Nippon Dragon already has distribution agreements in place with partners in key markets in South Africa, Japan, Australia, and neighboring countries.

In 2014, the company’s South African partner/distributor (MaXem) completed very successful demonstrations to miners anxious for solutions to their numerous challenges. MaXem has recently built and allocated three new Dragon Extractors, which will begin work shortly.

The company continues to work diligently to improve and commercialize its equipment on a global scale. That’s already bearing significant fruit and will over the next few years.

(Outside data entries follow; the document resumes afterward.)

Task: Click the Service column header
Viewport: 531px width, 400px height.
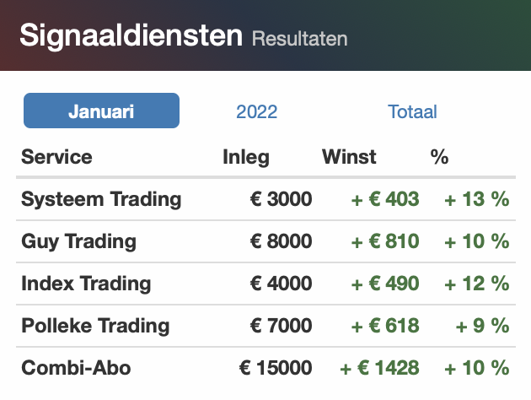Action: [x=56, y=157]
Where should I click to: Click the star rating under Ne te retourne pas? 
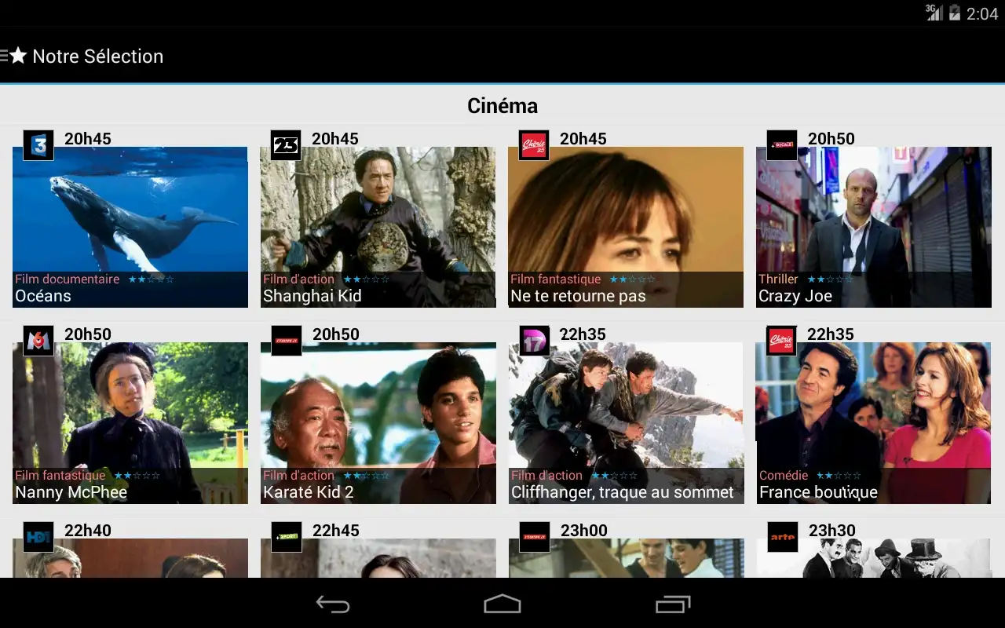click(x=633, y=279)
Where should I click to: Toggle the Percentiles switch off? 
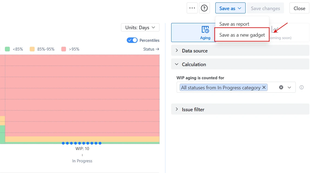click(132, 40)
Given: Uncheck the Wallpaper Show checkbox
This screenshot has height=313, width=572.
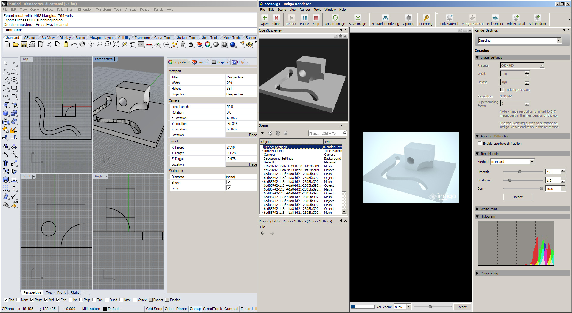Looking at the screenshot, I should [x=229, y=182].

But Nippon has another asset, one I consider strategically important: the Rocmec 1 Mine.

Rocmec 1, located in the top mining jurisdiction of Quebec, was acquired in 2005 and has seen $41 million invested so far. That includes exploration and geological work, ramps, shafts, development, etc. The mine is fully licensed and permitted.

In May 2010, the company confirmed there were 479,100 ounces of gold in all categories at 3 grams/ton cutoff, and the deposit appears open in all directions.

Nippon plans to mine Rocmec 1’s gold using the Dragon Extractor, earning thick profits on each ounce as one of the world’s lowest-cost gold producers. That cash flow will be used to support expansion plans.

At the same time, the mine becomes a “showroom” to demonstrate the effectiveness of its innovative mining technology to prospective clients.

Now Is the Perfect Time to Buy

With the Dragon Extractor, every single stage of mining underground veins of gold is positively impacted.

It’s forcing geologists, mine planners, mine operators, and even gold stock analysts, to totally rethink how to plan, develop, operate, and evaluate gold mines.

We’re on the cusp of nothing short of a mining revolution, and that’s even if gold prices were to stay where they are now.

But I expect gold to rise significantly. And thanks to the Dragon, gold mining is about to become insanely profitable.